Shifting the focus to patient outcomes
Value-based care is an attempt to shift providers’ focus from fee-for-service to patient outcomes. It attempts to tie how much providers get paid to treatment protocols and the patient’s recovery, rather than how many tests and procedures were performed.
From a policy perspective, value-based care is an attempt to help control the rising costs of healthcare by reducing the incentives (both financial and legal) of ordering up every single test and recommending every last procedure for every patient.
There’s still plenty of debate over whether value-based care has helped hold down ever-rising healthcare costs. But the focus the ACA places on patient outcomes has produced a broad and growing understanding among providers and advocacy groups that our health system needs to adopt a more holistic, patient-centered approach to care.
What does ‘patient empowerment’ mean?
There’s just one big problem. Patient-centered care requires empowering patients to take charge of their healthcare. But for providers and patients, patient empowerment often means two different things.
For providers, empowerment generally means patients will step up, get engaged and work hard at their own health. That means listening to advice about diet and exercise to prevent or control conditions like diabetes and high blood pressure, and improving “adherence rates” –– how often people actually take the medicines they are prescribed –– above the current 50%.

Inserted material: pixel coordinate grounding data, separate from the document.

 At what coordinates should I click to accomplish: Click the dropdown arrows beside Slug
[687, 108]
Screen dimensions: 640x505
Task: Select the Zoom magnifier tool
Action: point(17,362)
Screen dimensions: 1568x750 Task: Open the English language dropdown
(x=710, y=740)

For patients, however, the crux of the problem is somewhat different. Patient-centered care is recognition that they are a person, not a collection of symptoms, and they expect to be treated as such. But to get that recognition, they need to be able to clearly convey to their doctors –– in the timespan of a 15-minute office visit –– their values and goals for treatment. They also need to be able to ask questions about treatments to explore how their doctors’ recommendations line up with those values and goals.
Currently, there are few models for how to start and carry out these highly personal and often very difficult conversations.

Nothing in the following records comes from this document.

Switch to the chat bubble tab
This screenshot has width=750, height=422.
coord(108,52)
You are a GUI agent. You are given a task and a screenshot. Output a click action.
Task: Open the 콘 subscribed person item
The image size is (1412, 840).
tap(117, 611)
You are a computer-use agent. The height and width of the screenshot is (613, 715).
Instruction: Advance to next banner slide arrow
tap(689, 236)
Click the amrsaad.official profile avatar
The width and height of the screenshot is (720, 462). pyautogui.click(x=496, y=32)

Factoring in quality of life
From fall 2014 to spring 2016, our agency conducted research with providers and patients for a national patients’ rights advocacy organization. What we discovered was that the current healthcare system simply is not structured to take into account patients’ quality of life. But patients don’t know that. They generally assume doctors are taking their overall wellbeing into account, rather than narrowly focusing in on treating a symptom or condition. Meanwhile, unless patients speak up, doctors assume they want all treatment at all cost right up to the last day of life. (Some people do.)
We also found that doctors were more willing to answer questions candidly if patients asked very direct questions. But they rarely took proactive steps to broach sensitive topics. Meanwhile, many patients were hampered by concerns that questions might seem disrespectful. Even more importantly, they usually had no idea what kinds of questions they could and should ask.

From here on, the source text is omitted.